1) Limitations of the Standup
Long-time readers will know that I’m a strong advocate of the 5-minute daily standup.
Where 5-minute daily standups are weak is in any discussion of the larger picture. If you try to have a reasonable discussion about the larger picture during a 5-minute standup, this will take far more time, and most of your group will have tuned out by the time you’re done. Conversely, under normal operation, your 5-minute daily standup is great at firefighting issues with currently open tickets, and seeing what is not being worked on, but unless you’re paying active attention, it’s easy to miss someone being semi-blocked or not speaking up to say that they’re blocked. This can happen often due to pride or embarrassment, often with inexperienced or new team members.
Proper use of one-on-ones is probably the best way to deal with this. But if your team member is shy and embarrassed about issues they’re having (especially if they feel technically inadequate), you may need to do some serious digging and active listening to ferret this out. This will require, but also help gain trust of your team member.
Another method is to have regular demos, perhaps daily or weekly, as part of your cadence, which will very quickly show who is having issues (or who does not know how to demo).
2) Limitations of having many small tasks
Organiation and prioritization can be difficult and time-consuming. It can often be easier to delegate all of it to the Product Owner (after all, they have final say on prioritization). However, they may not be the expert on which items should be split into smaller items, or they may try to determine too much of the ‘how’, instead of focusing on the ‘what’ and especially the ‘why’.
What this can cause is a disconnection between the ‘why’ and all of the rest of the team. The work can start to feel like an endless stream of little unimportant tasks, rather than a cohesive whole.
My tactic to deal with this would be to have a planning and prioritization session with everyone attending, so the entire team can be and feel involved, and so the entire team understands the why of each of the items (and can influence which ones will be done and not done!)

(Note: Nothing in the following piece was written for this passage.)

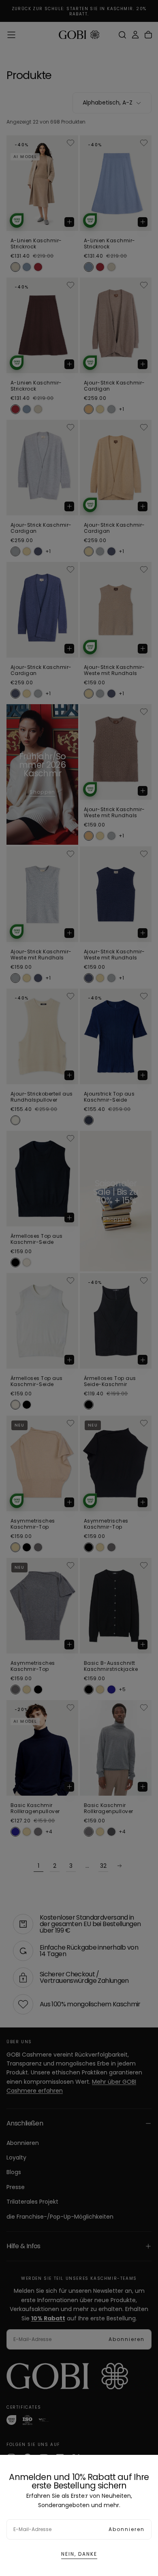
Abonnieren (127, 2529)
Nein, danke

I was talking to a manager from another company earlier this week, and they had (I thought) a good idea for dealing with this type of issue. I would typify it as being somewhat orthogonal to Scrum, perhaps somewhat orthogonal to Agile. The concept is to give each member of the team a project of their own, where they are completely in charge. This way, they have complete ownership, and ostensibly will be much more engaged. I like this idea, and it helps a lot with the next point:
3) Scrum works well when team members are well-fungible
A lot of Agile and Scrum especially assumes that team members are reasonably fungible, sometimes almost to ‘Mythical Man-Month’ levels. If you have team members who have vastly different specializations (like Valve’s ‘T-shaped individuals'), your prioritization may be greatly limited by their inability to map to your team members’ strengths.
The tactic mentioned above, where you give each team member a small (or large!) project of their own can help a lot here, but depending on how much of a disconnect you have between the composition of your team and what your organization requires, you may need to hire some people.
If you have not read Valve’s Employee Handbook, go and read it now. I’m talking above about their description of employees who are ‘T-shaped’, which means that they have a broad set of skills, but are exceptionally deep in one area.